Premium interior - I think this pertains to the footwell and door handle lighting? Did the MSP have this as standard? On the Tesla site for the MSP it says "select premium interior," (which means select colour), suggesting they're all the same.
Premium upgrades - I really have no idea about this save for the powered boot/trunk lid, which again seems to be standard for the MSP. Does this date back to earlier PXX days? Someone on the Tesla motors club said when buying a 75D that it included heated seats and steering wheel, which surely got rolled into the subzero pack, and later seems to have become standard in the MSP? There was also upgraded stereo, which again seems to have been replaced by premium audio or ultra high fidelity sound.
A lot of adverts for used MSPs have a whiff of the clone brush from adverts for earlier MS variants.

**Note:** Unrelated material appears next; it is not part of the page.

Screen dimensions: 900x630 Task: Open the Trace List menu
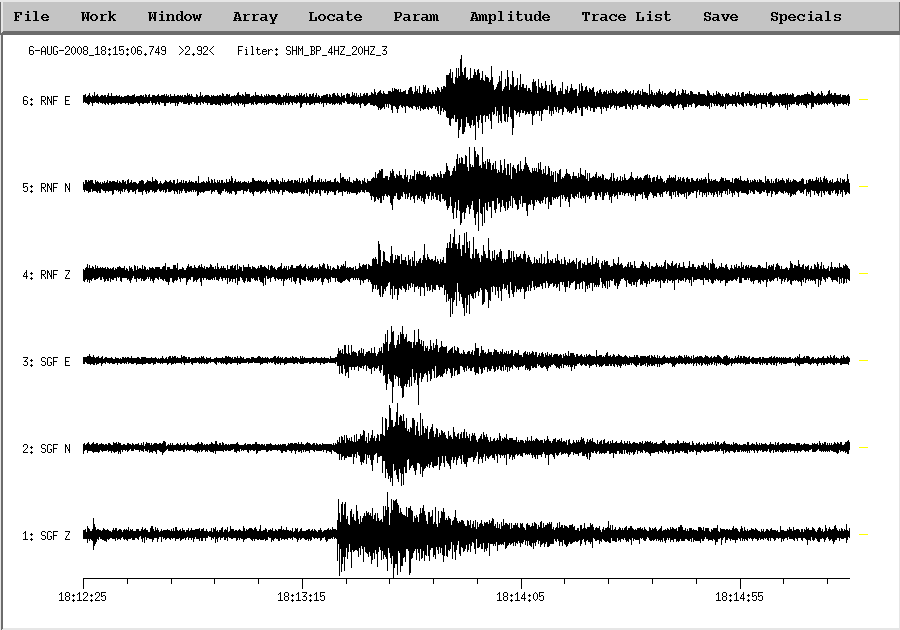click(626, 17)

Lots of features listed that might just be standard now, to lay on thick that the car's fully loaded, and confusing references to optional extras from earlier generations that now might be part of the standard fit.

Just from typing this list, it seems likely that there aren't any options at all for the MSP, save for body/interior colours, and autopilot/FSD. Does that sound right?

Thanks.


----------



## Bigriver (Jan 26, 2018)

errspace said:


> Just from typing this list, it seems likely that there aren't any options at all for the MSP, save for body/interior colours, and autopilot/FSD. Does that sound right?

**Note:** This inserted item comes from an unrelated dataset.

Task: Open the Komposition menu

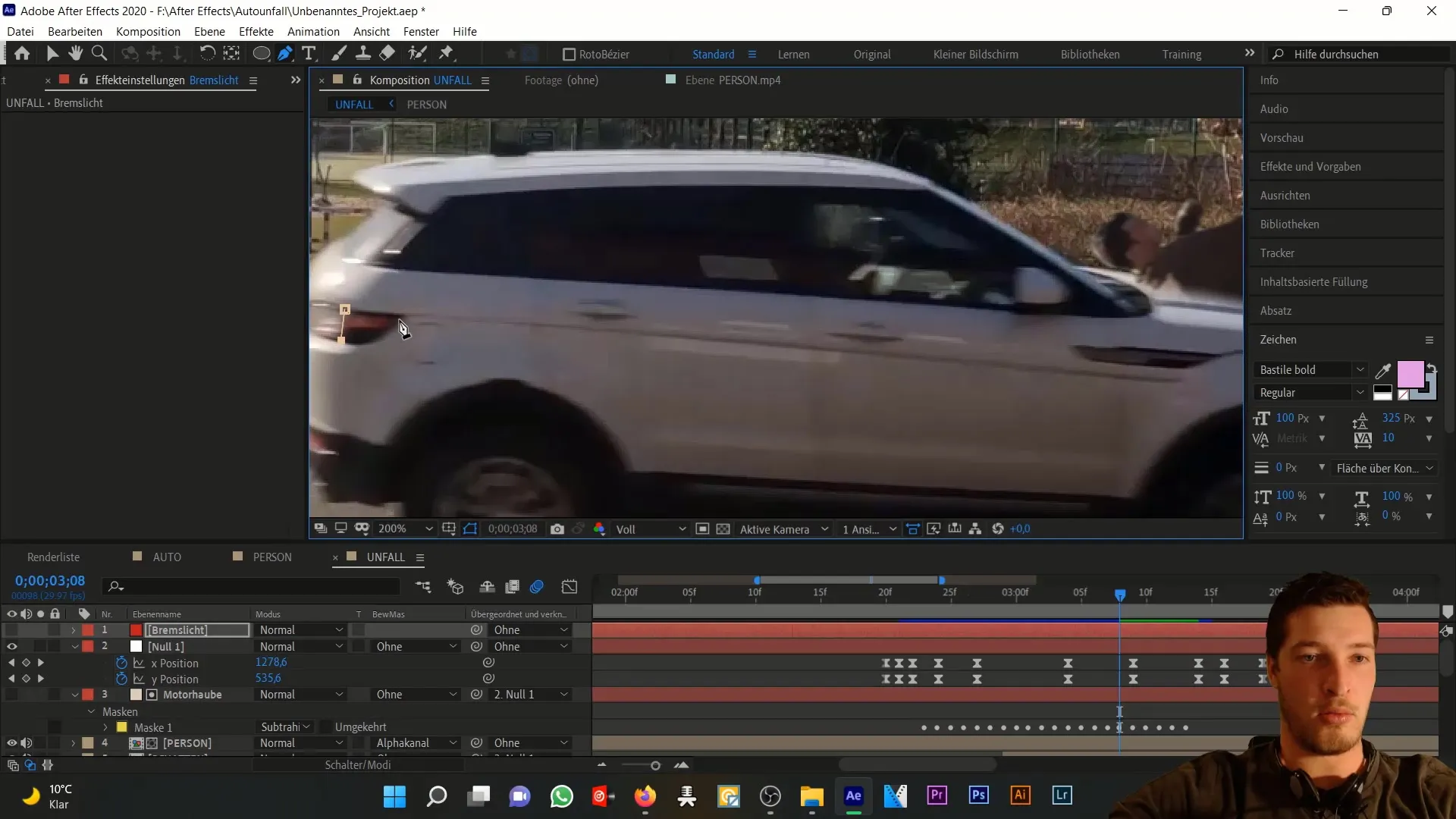Action: pos(148,31)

Yep, that’s about right for a 2020 and beyond. I believe it was second half of 2018 that Tesla rolled practically all options into the base models for their model S and model X. Prior to that they had been slowly moving options to the base, but 2018 is when they really simplified the configurations.

Regarding some of your specific items:

You have to go back really far to find a Tesla without access to the superchargers. If it can use a V2, it can use a v3. I don’t offhand remember exactly when they made the S/X get similar charging rates on the V3 as the 3/Y. The max I’ve seen at a V3 for for 2017 MX is about 180 kW.
You are right, Raven upgrade changed the air suspension, and is standard. Prior to that air suspension was also standard…. It moving to base configurations predated 2017.
I think there is pretty much basic sound and premium sound. Premium moved into the base configuration late 2017.
There was a textile interior option until sometime in 2018. Everything else was premium. I think premium was always default for performance. Prior to the great options consolidation of 2018, there were also separate choices of headliner color and trim.
There was a premium upgrade package (PUP) that changed definitions over the years. So I find it pretty meaningless for someone to list a car as having the PUP. The PUP became standard in 2018.


----------



## errspace (5 mo ago)

That's brilliant, thanks for the detailed reply. This makes searching so much simpler!


----------